Do kradzieży dochodziło w lipcu i sierpniu na terenie gminy Rewal. Ofiarami sprawcy byli głownie dostawcy, którzy oprócz przewożonych towarów odbierali od swoich klientów pieniądze. Scenariusz w każdym przypadku był ten sam. Zajęci pracą kierowcy, którzy dostarczali towar w czasie rozładunku po powrocie do samochodu stwierdzali brak utargu. Sprawca działał błyskawicznie, wcześniej najprawdopodobniej obserwując swoje ofiary. Pieniądze z utargu były kradzione z otwartych pojazdów jak również z zamkniętych.
Kryminalni pracujący nad sprawą w wyniku prowadzonych czynności, analizy materiału dowodowego, wielogodzinnych, żmudnych ustaleń oraz czynności wykonywanych na terenie powiatu kołobrzeskiego wytypowali i ustalili mężczyznę podejrzewanego o dokonanie tych przestępstw tj. 48-letniego mieszkańca Powiatu Kołobrzeskiego.

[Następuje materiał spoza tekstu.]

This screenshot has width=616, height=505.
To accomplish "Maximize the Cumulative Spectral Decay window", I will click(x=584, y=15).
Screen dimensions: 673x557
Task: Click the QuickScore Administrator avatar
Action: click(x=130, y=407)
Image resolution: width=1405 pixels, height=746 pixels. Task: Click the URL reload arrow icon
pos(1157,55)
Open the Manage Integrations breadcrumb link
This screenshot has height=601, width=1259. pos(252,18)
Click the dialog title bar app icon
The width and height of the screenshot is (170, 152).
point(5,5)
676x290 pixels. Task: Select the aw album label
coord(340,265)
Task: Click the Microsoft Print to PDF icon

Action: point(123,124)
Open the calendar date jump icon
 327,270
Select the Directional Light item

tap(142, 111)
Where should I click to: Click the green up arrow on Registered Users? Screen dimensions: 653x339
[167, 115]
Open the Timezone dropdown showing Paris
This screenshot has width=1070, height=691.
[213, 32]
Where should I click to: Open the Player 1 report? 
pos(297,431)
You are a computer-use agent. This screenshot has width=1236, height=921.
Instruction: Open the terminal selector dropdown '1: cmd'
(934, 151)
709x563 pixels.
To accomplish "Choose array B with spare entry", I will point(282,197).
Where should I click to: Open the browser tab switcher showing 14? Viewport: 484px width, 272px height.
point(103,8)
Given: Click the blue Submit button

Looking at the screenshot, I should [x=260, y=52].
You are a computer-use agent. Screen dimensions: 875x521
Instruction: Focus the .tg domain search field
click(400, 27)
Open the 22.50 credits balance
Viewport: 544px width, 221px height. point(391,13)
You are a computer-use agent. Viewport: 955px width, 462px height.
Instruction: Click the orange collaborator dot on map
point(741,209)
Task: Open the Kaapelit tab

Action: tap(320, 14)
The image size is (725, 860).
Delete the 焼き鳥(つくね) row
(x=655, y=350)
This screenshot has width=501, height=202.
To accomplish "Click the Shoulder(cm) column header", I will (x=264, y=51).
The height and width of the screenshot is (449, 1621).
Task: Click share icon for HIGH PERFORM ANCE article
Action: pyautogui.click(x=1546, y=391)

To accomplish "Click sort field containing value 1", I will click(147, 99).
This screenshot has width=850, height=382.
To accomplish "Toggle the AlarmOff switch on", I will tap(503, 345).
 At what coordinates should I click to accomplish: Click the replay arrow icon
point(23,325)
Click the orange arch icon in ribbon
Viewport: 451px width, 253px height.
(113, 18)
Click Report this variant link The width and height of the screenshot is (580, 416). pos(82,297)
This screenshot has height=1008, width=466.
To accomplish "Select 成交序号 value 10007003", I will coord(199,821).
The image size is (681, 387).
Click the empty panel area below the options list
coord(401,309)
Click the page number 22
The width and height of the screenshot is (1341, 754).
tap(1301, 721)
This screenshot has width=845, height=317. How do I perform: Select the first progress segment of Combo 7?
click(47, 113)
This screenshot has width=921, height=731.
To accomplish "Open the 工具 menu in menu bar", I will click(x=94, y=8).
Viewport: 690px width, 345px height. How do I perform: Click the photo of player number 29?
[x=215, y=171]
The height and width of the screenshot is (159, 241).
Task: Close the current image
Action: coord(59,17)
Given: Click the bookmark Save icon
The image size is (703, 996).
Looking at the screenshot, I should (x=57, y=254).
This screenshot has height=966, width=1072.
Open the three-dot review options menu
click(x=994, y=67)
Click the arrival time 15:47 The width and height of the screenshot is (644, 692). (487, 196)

Kompletnie zaskoczony 48-latek został zatrzymany przez mundurowych i kryminalnych z Rewala w Pobierowie na przydrożnym parkingu, w jednym z samochodów, którymi się poruszał w czasie przestępstw. 48-letni mieszkaniec Powiatu Kołobrzeskiego usłyszał 2 zarzuty dokonania kradzieży z włamaniem, 3 zarzuty kradzieży, jak również 3 zarzuty złamania sądowego zakazu prowadzenia wszelkich pojazdów mechanicznych w ruchu lądowym. Łączna wartość poniesionych strat to ponad 28 000 złotych.
Postanowieniem Sądu Rejonowego w Gryficach 48-latek najbliższe 3 miesiące spędzi w areszcie. Za popełnione przestępstwa w warunkach recydywy grozi mu nawet do 15 lat więzienia.